• Texto citado
##############################
Atualmente fala-se muito de arte urbana. Umas pinturas feitas com latas de spray numa fachada de um edifício, a retratar políticos a esmagar com a bota a cabeça de um imigrante; um grupo de amigos de um bairro que têm jeito para improvisar rimas e formam uma banda de hip hop, com letras de revolta contra o sistema instalado; um comboio grafitado clandestinamente e pela calada da noite numa estação sombria com palavras de ordem; uma escultura construída com quinquilharias apanhadas num caixote do lixo. Tudo isto é visto como manifestações de arte urbana, embora de forma preconceituosa por alguns, porque está associada a marginais, a guetos, a gente desintegrada. Mas esta arte urbana tem impacto, porque é nas cidades que as pessoas vivem e que as coisas acontecem. E ninguém fica indiferente (pela positiva ou pela negativa) a uma fachada pintada de fresco ou a andar num comboio com as janelas grafitadas, porque não se vê a ponta de um corno para fora.

Nos meios rurais, a arte manifesta-se de forma diferente e tem subjacente a utilidade. Como é o caso do artesanato. As peças de artesanato remontam a tradições e a práticas ancestrais. Veja-se por exemplo, em Palme, a produção de gamelas em madeira, que serviam (e ainda servem) para amassar o pão e guardar alimentos, o fabrico de cestos para carregar diversos materiais; ou em Aldreu o fabrico de remos, que depois eram enviados para a beira-mar. Mas para além do artesanato tradicional, que corre risco de se extinguir à medida que os artesãos desaparecem (veja-se os casos recentes em Palme do desaparecimento dos senhores Larú e Arlindo da Sula, este último não deixando seguidores no ofício da cestaria), há por aí outros artistas anónimos que podem fazer carreira na dita arte rural. Por esta altura do ano, quando as cerejeiras ficam a vergar com cachos sumarentos de cerejas pretas e os lavradores lançam o milho à terra, surgem por aí uns senhores com esqueleto de madeira e corpanzil de colmo, vestidos à trouxe-mouxe, que são autênticas obras de arte. Tal como as pessoas de carne e osso, há-os de vários feitios, uns mais aprumados e asseados, outros parecem pedintes em terra de forretas, outros são aterradores, com as entranhas a irromperem pela roupa descosida. Os espantalhos são umas das manifestações mais curiosas da arte rural. E também têm a sua utilidade. Em primeiro lugar, porque mostram a preocupação e o zelo das pessoas em protegerem as suas culturas da passarada que anda lazarada com a fome. Em segundo, porque a maior ou menor dedicação com que os bonecos são feitos refletem a fibra do artista. Alguns pregam dois paus cruzados, dependuram-lhe uns trapos e assim fica o espantalho ao deus-dará. Os artistas que fazem estas obras são amadores e não se lhes augura um futuro por aí além na profissão. Outros dedicam horas e horas ao espantalho, capricham nos pormenores, agasalham-no convenientemente, estudam o local onde o vão colocar e visitam-no várias vezes, para o compor das inclemências do tempo ou da inveja dos que passam. Estes sim, são artistas de mão cheia e deviam figurar nos rankings municipais dos artistas rurais.
##############################
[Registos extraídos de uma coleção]

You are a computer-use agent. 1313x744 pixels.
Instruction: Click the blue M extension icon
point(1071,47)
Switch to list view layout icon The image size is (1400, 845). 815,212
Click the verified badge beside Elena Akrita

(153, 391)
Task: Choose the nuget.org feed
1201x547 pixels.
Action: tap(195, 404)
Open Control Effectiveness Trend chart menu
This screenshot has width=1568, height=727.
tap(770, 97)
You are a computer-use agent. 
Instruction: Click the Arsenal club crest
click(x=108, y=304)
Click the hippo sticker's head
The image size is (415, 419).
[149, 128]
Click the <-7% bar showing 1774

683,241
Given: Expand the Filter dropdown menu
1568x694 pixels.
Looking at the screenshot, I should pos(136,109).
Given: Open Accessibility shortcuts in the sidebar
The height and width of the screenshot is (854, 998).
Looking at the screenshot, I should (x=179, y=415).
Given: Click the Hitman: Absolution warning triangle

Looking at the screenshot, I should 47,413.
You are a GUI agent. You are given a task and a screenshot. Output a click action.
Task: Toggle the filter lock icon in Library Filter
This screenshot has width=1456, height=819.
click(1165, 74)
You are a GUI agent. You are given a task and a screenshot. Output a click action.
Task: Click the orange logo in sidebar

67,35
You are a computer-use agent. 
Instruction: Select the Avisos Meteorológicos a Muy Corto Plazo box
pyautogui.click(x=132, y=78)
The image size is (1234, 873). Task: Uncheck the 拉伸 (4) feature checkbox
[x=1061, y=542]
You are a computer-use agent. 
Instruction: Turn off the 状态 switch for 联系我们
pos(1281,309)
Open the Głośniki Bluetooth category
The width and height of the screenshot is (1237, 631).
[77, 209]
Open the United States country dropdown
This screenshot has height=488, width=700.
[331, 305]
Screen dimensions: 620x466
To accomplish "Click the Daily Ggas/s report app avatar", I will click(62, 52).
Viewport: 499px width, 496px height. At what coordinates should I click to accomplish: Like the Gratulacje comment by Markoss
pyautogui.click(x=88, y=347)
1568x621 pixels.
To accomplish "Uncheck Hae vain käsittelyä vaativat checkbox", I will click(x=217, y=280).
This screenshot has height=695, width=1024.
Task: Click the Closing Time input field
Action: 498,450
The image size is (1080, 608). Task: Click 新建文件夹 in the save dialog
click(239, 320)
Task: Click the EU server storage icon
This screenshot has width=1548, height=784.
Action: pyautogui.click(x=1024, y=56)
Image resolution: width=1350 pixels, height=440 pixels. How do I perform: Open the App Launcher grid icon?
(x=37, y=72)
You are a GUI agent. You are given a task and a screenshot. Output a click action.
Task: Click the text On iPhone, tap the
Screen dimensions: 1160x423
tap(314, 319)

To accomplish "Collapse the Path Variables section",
##############################
• Objetivo da tarefa
Diga se cada afirmação concorda com o texto sobre arte urbana e arte rural, respondendo sim ou não e citando as palavras do texto que o decidem. (a) Em Aldreu fabricavam-se remos que eram enviados para a beira-mar. (b) Arlindo da Sula deixou seguidores no ofício da cestaria. (c) As gamelas de Palme já não servem para amassar o pão.

• Problema resolvido
(a) Sim: «ou em Aldreu o fabrico de remos, que depois eram enviados para a beira-mar»
(b) Não: «este último não deixando seguidores no ofício da cestaria»
(c) Não: «que serviam (e ainda servem) para amassar o pão»